Library of Congress Seeks Smartphones and Tablets to Help the Blind

The library’s National Library Service for the Blind and Physically Handicapped wants to use commercial “smart devices” to help blind and visually impaired patrons.

The Library of Congress has a collection of 207,000 audiobooks, and wants to use commercial smartphones and tablets to let blind and visually impaired patrons get easy and intuitive access to them.

Rather than creating a purpose-built solution, the library’s National Library Service for the Blind and Physically Handicapped, or NLS, is exploring “the suitability of providing patrons with commercial hardware to access and read talking books,” according to a request for proposal issued last month

The NLS “works to ensure that all may read by providing eligible patrons access to NLS materials regardless of age, economic circumstances, or technical expertise,” according to the service’s website

According to the NLS, it recently decided that it would propose using “low cost mobile telephones or tablets instead of a purpose designed and built player.” However, before the library rolls out any large-scale deployment, it needs to make sure the devices work as intended. 

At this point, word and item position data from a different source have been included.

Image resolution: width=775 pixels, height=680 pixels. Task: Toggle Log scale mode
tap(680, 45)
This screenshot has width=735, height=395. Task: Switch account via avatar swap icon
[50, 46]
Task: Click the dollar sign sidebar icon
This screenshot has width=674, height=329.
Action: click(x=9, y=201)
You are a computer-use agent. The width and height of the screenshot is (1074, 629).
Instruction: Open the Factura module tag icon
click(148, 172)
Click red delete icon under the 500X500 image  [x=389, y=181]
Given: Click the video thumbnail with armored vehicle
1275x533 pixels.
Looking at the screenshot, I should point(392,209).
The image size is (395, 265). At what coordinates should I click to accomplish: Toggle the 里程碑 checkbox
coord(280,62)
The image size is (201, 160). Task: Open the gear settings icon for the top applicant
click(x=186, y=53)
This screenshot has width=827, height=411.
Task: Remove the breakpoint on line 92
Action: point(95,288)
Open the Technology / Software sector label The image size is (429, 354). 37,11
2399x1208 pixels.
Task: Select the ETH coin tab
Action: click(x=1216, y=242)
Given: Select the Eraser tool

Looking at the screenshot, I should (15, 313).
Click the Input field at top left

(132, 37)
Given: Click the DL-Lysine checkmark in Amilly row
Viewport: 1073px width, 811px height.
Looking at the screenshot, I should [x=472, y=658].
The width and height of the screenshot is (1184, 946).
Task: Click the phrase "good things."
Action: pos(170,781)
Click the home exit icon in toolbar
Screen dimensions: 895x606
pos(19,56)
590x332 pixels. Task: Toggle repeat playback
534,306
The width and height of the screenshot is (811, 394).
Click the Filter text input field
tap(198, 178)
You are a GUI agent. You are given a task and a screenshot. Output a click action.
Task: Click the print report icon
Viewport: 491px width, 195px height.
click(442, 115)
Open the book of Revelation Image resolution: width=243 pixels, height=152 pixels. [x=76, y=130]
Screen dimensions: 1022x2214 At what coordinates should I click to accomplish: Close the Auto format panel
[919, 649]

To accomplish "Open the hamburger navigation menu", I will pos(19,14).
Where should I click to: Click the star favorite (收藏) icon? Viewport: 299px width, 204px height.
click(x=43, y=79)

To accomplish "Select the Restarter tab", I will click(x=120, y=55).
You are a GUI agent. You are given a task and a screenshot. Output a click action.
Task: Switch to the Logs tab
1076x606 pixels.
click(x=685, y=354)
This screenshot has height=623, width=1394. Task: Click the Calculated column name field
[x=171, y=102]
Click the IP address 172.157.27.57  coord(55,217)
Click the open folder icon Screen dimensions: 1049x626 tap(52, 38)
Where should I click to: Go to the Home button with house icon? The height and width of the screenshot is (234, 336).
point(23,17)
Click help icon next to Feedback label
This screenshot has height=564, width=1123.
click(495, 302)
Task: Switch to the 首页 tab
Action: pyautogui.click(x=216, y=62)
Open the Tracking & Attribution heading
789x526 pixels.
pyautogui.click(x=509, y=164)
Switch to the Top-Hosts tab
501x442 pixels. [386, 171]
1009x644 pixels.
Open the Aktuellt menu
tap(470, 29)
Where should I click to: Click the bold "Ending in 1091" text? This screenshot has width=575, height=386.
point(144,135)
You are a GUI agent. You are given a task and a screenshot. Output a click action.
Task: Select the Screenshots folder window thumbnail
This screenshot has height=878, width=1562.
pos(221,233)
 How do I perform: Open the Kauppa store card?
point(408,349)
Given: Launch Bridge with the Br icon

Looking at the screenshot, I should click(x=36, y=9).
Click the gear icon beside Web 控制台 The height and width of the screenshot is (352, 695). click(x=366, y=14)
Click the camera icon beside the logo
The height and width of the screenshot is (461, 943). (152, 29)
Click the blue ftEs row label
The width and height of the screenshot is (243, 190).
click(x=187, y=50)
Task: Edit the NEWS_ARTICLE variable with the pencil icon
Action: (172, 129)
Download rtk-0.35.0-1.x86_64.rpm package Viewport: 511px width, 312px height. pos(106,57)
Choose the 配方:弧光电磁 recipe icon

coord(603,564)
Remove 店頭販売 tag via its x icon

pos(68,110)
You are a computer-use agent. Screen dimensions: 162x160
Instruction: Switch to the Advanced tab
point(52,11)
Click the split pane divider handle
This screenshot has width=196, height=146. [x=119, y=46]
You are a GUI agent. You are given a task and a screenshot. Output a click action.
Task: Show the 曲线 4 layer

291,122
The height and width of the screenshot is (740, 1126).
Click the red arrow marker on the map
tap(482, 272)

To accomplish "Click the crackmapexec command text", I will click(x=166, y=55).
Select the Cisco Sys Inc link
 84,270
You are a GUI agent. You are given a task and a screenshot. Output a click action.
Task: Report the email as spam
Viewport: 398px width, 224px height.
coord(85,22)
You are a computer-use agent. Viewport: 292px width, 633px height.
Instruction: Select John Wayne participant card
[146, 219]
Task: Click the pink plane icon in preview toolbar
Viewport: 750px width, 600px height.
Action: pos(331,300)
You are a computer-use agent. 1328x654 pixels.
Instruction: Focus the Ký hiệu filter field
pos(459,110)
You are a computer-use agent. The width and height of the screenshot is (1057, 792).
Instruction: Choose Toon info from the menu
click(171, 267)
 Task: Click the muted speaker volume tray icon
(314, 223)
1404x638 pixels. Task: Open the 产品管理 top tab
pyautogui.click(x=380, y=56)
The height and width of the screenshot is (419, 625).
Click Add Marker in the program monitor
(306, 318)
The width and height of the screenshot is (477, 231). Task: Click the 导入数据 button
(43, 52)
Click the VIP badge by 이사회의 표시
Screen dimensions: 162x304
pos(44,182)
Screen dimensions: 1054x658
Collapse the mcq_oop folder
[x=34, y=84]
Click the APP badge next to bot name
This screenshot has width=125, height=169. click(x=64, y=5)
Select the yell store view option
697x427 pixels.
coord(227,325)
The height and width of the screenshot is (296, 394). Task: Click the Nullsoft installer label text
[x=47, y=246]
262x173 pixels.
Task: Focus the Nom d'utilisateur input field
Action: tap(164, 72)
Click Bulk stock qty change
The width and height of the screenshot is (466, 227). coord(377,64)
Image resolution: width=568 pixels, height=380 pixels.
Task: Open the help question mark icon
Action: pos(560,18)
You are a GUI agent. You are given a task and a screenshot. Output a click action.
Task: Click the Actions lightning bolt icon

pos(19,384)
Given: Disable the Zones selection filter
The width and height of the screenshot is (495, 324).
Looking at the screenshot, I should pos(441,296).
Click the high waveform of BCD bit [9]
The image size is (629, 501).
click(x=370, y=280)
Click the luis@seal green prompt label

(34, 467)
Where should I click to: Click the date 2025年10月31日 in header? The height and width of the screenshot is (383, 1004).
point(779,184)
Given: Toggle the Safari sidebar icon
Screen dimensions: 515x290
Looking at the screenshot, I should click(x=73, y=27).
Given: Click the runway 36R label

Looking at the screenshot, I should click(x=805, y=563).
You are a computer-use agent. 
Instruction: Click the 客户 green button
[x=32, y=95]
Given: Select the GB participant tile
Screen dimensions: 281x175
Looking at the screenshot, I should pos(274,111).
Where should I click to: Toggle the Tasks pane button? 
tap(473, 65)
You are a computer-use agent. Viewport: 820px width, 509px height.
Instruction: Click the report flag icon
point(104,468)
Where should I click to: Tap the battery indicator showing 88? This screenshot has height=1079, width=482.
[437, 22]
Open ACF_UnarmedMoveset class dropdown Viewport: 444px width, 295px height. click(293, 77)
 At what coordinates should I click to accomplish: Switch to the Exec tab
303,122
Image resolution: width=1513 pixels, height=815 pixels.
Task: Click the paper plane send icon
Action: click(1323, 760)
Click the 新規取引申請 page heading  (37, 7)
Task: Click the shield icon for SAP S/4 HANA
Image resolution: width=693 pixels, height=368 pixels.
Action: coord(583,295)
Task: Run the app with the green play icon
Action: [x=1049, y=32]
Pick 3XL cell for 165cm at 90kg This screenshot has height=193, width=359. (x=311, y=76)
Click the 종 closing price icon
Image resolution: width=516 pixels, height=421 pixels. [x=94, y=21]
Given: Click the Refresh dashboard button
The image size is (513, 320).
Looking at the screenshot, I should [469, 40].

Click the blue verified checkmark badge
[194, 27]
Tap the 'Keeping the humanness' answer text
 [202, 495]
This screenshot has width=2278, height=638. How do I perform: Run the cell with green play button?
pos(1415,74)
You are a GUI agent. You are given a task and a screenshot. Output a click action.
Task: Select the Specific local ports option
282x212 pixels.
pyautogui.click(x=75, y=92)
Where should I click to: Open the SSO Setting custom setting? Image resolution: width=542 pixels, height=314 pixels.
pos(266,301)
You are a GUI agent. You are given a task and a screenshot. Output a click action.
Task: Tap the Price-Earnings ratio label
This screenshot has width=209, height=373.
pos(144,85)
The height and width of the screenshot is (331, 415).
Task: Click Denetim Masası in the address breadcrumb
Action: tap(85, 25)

MORE FROM FEDTECH: Discover how the Library of Congress used technology to bring Rosa Parks’ story to life. 

Library Seeks Smartphones, Tablets and Cloud Infrastructure

The library spells out numerous requirements for the smartphones or tablets, including that they must be able to be intuitively used by unsophisticated patrons and that “advanced features and functionality do not hinder or confuse use of basic functions by unsophisticated users.”

The devices’ usage should be easily remembered once discovered or learned, and patrons should be able to learn or relearn device usage using the device itself.

The devices must be usable by patrons with no vision and by those with physical disabilities, perhaps with a separate connected user interface. 

The RFP notes that the devices should boot into the book reading application, with all functionality and user configuration performed within the app. Basically, the device should not let users escape from the application. 

Anticipating future technological changes, the library states that the system should be “relatively device agnostic to allow a rolling migration to new devices as existing ones cease manufacture.”

Crucially, the cost of the entire system (including device and customer service requirements by libraries) must be less than a purpose-built device, or its value must be greater to justify the increased cost.

The contractor is expected to adapt a commercially available consumer smartphone or tablet currently sold for use by blind and visually impaired users to browse and play audio books produced for the NLS program via a cellular or Wi-Fi connection. 

Notably, the NLS says the contractor “shall provide the devices and develop, deploy and operate cloud infrastructure to support their operation.”

The NLS catalog contains more than 281,000 book records, of which more than 74,000 are braille books and braille music scores and 207,000 are “talking books.”

Currently, patrons are loaned playback equipment for free for use with talking books and magazines. “Players are available in two models (standard and advanced), provide high-quality sound, offer variable speed controls, and have built-in audio instructions,” the NLS says. “The advanced player also enables bookmarking and navigation, allowing readers to skip to different parts of a book.”